Ripple, Larsen’s cryptocurrency company, spent $56 million across state and federal elections, including roughly $5 million to Golden State Promise, a statewide PAC opposing the California billionaire tax proposal — which nevertheless made it on the November ballot — and $49 million to federal PACs advancing a crypto-friendly agenda. 

Combined with Ripple’s corporate giving, Larsen’s spending footprint across local, state and federal elections reached $93 million, according to the report.

Larsen’s personal giving at the state level was dwarfed only by Google co-founder Sergey Brin, who individually spent $86 million on a host of moderate, pro-business political action committees across California, largely in reaction to the proposed billionaire tax. He also spent $500,000 to oppose the San Francisco CEO tax.

The report identifies Larsen, Brin, and venture capitalists Marc Andreessen and Ben Horowitz as the top four political spenders on state and federal elections this year — and the lion’s share of all 15 billionaires’ combined spending. Collectively, the four men were behind $209 million in personal spending this cycle, a 147 percent increase over their spending in the entire 2023-24 election cycle. 

Add their companies’ giving, and the total reaches $331 million, according to the report.

California is home to an estimated 200 billionaires, according to Forbes. The report focused on the top spenders but ignored those who spent heavily on their own campaigns or that of a  relative. 

Therefore, the report’s methodology states, former venture capitalist Tom Steyer did not make the list, despite his being politically active enough to spend more than $200 million running for governor. Neither did billionaire Irwin Jacobs, who California Common Good said would have made the list but argued much of his political spending was connected to his granddaughter’s San Diego congressional race.

The report authors swapped Doordash CEO Tony Xu in Irwin’s place instead.
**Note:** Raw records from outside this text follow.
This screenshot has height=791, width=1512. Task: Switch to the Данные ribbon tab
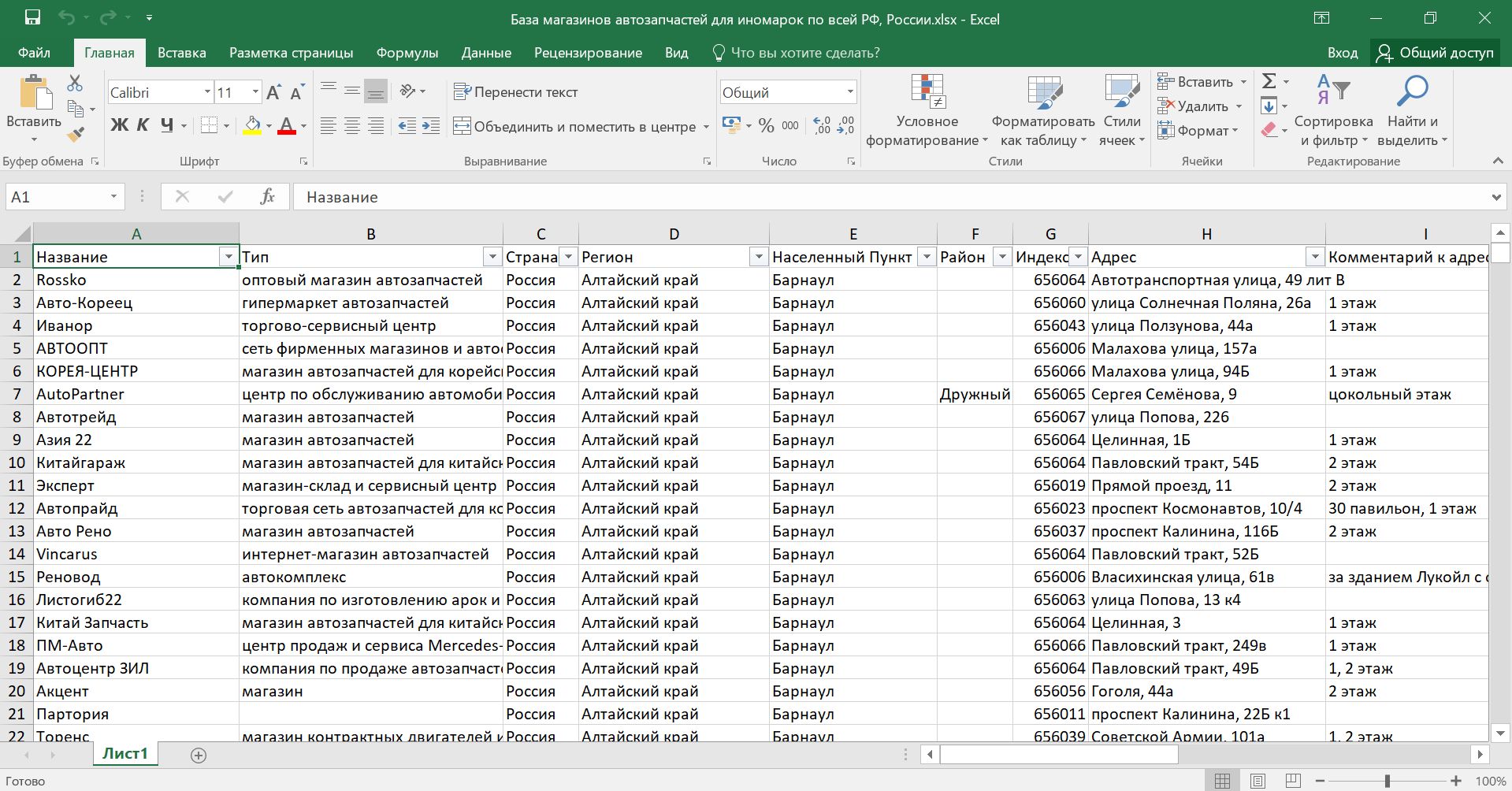(x=486, y=53)
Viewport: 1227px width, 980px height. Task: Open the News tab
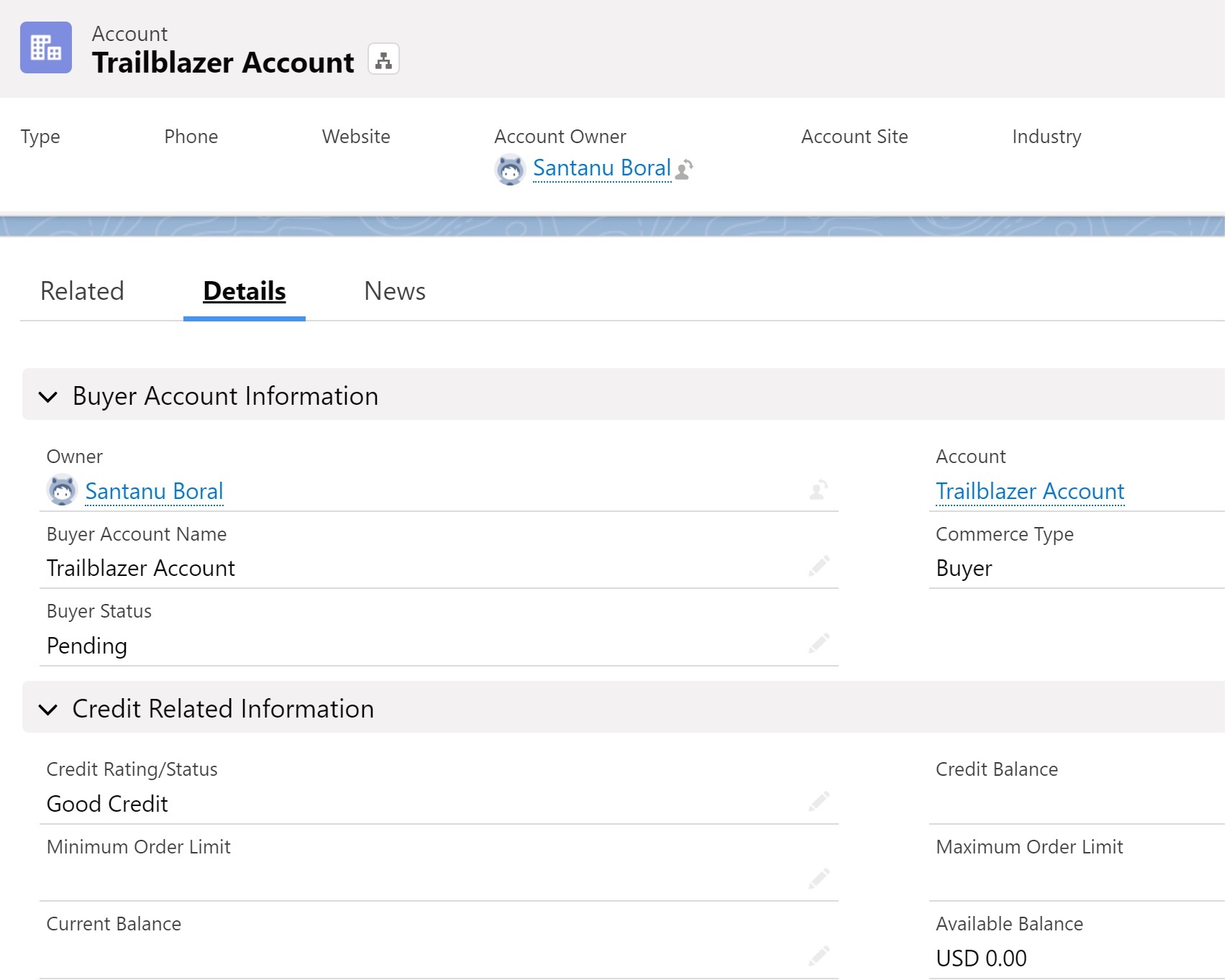(x=394, y=291)
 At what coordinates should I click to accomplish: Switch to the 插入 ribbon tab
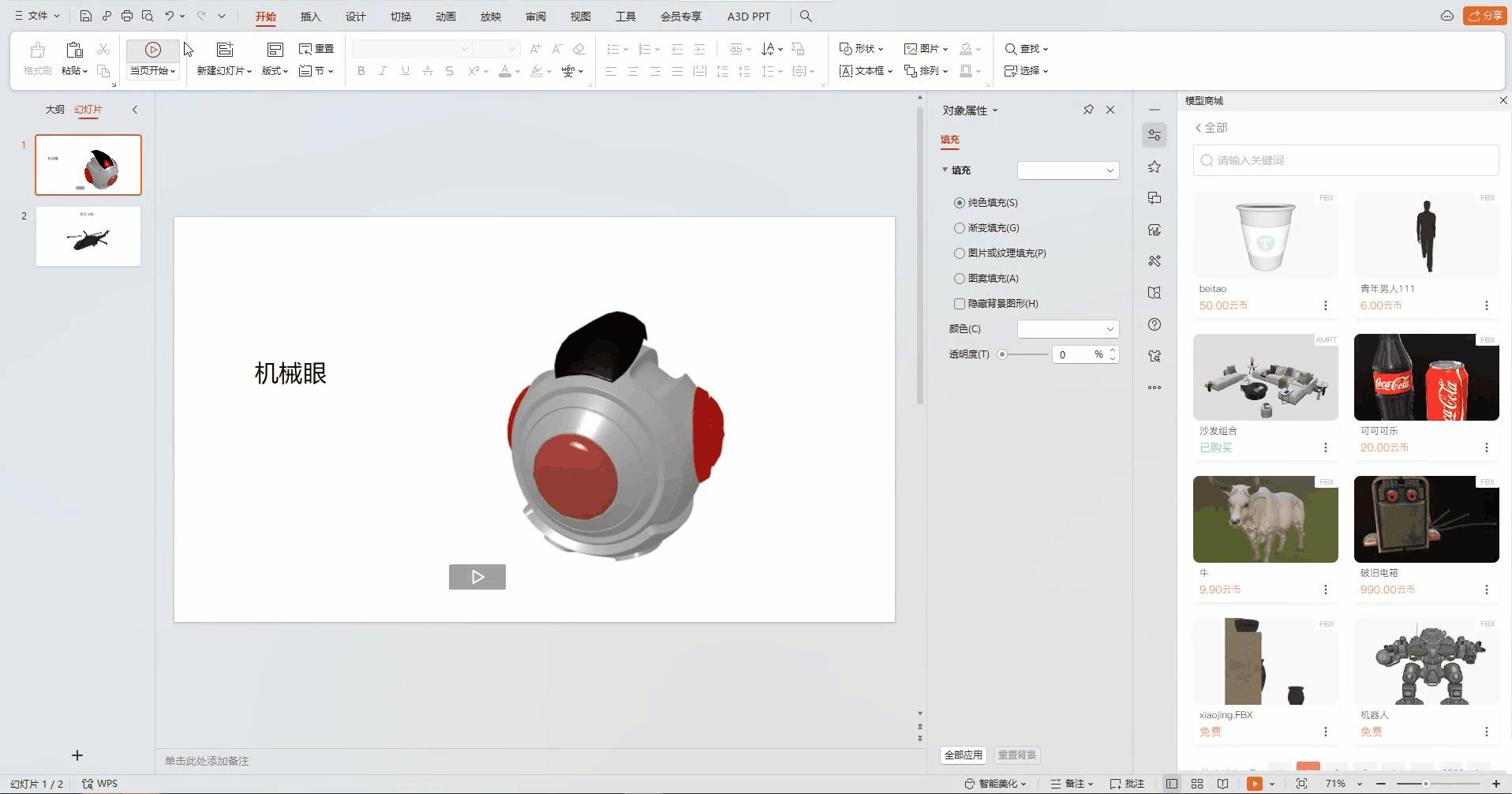point(310,16)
The total list: Larsen, Brin, Anna & Greg Brockman, Moritz, John Doerr, Reed Hastings, Patrick Collison, Tim Draper, Peter Thiel, Eric Schmidt, Ron Conway, Stewart Resnick, and Xu.

Money spent doesn’t necessarily translate into political influence. In 2024, Moritz spent millions in the San Francisco election, with little effect. This year, Steyer didn’t make it past the primary in the governor’s race, and neither did centimillionaire Saikat Chakrabarti in his run to replace Nancy Pelosi. 

Silicon Valley’s favored gubernatorial candidate Matt Mahan — who raised more than $15 million from C-suites including Brin — flopped in the June primary at sixth place. As did their favored challenger to South Bay Congressman Ro Khanna, Ethan Agarwal.

San Francisco is no stranger to concentrated wealth shaping City Hall, and big-money spenders did well here during the last primary. Big business interests of the past include real estate developer Walter Shorenstein, who for decades spent hundreds of millions to buy and build tall buildings, stop the San Francisco Giants from moving to Florida, and cement his reputation as a Democratic kingmaker in local and national politics.

A source close to Larsen said he and his wife, Lyna Lam, were not home at the time of the demonstration. A spokesperson for Larsen declined to comment on the rally or the report. 

The report also said a web of political action committees received millions from California billionaires and big corporations – and found that 20 had already raised a combined $289 million this year. That amount towers over the total spending from PACs in the 2024 primary elections, the report said.